___ EXTRACTED RECORDS
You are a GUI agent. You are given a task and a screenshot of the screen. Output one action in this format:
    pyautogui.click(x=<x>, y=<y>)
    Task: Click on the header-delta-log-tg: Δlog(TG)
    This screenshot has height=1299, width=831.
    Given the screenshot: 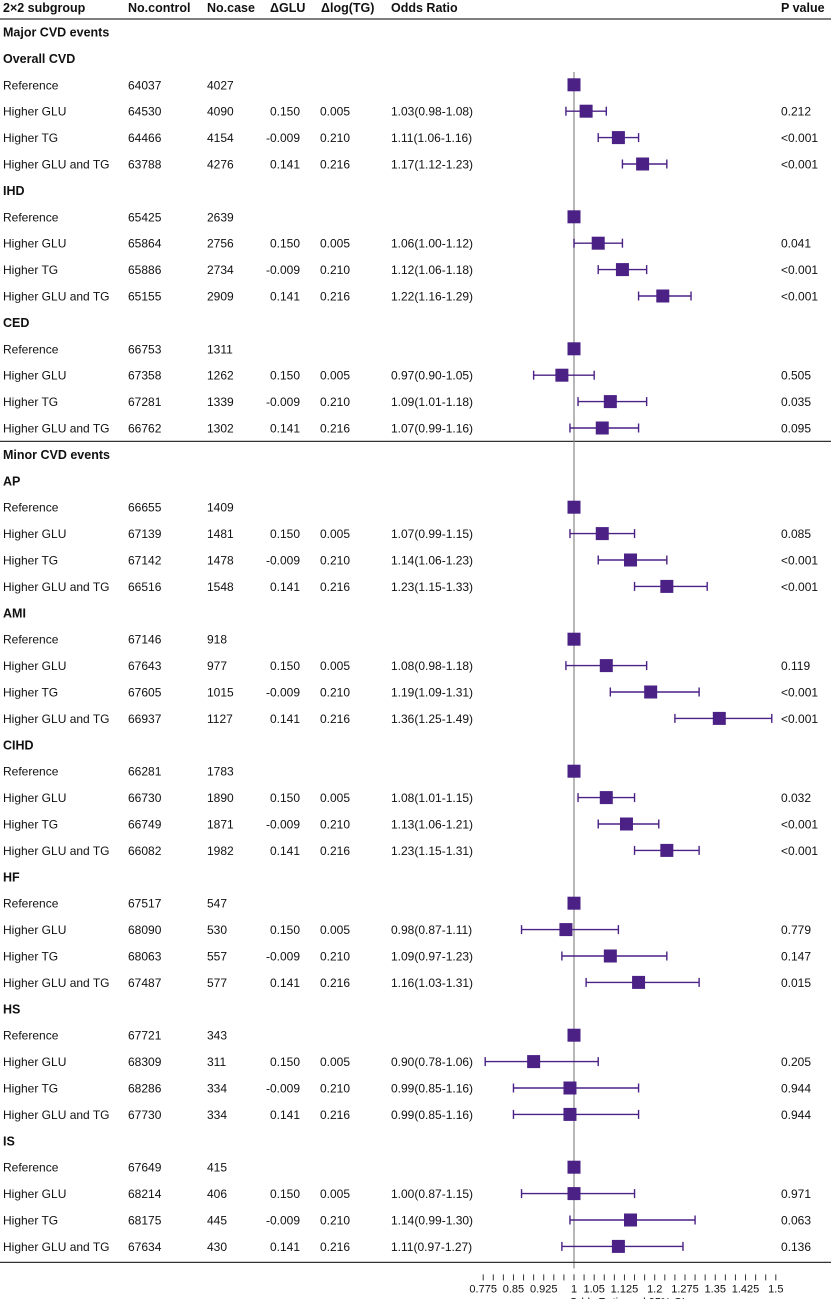 What is the action you would take?
    pyautogui.click(x=348, y=8)
    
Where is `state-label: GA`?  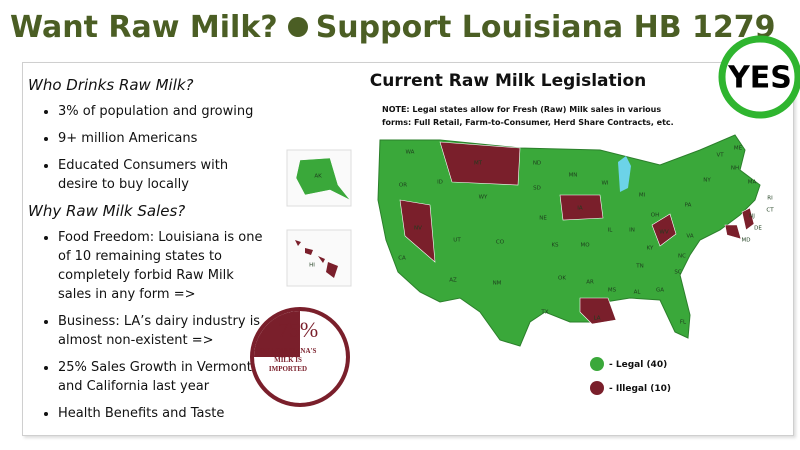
______
## EXERCISE REQUIREMENTS
Put the stretch from the start of the records through the line containing "This screenshot has" into a JSON list of strings, one string per line, leaving out any blank lines.

## TASK RESPONSE
[
  "You are a GUI agent. You are given a task and a screenshot of the screen. Output one action in this format:",
  "    pyautogui.click(x=<x>, y=<y>)",
  "    Task: Click on the header-delta-log-tg: Δlog(TG)",
  "    This screenshot has height=1299, width=831."
]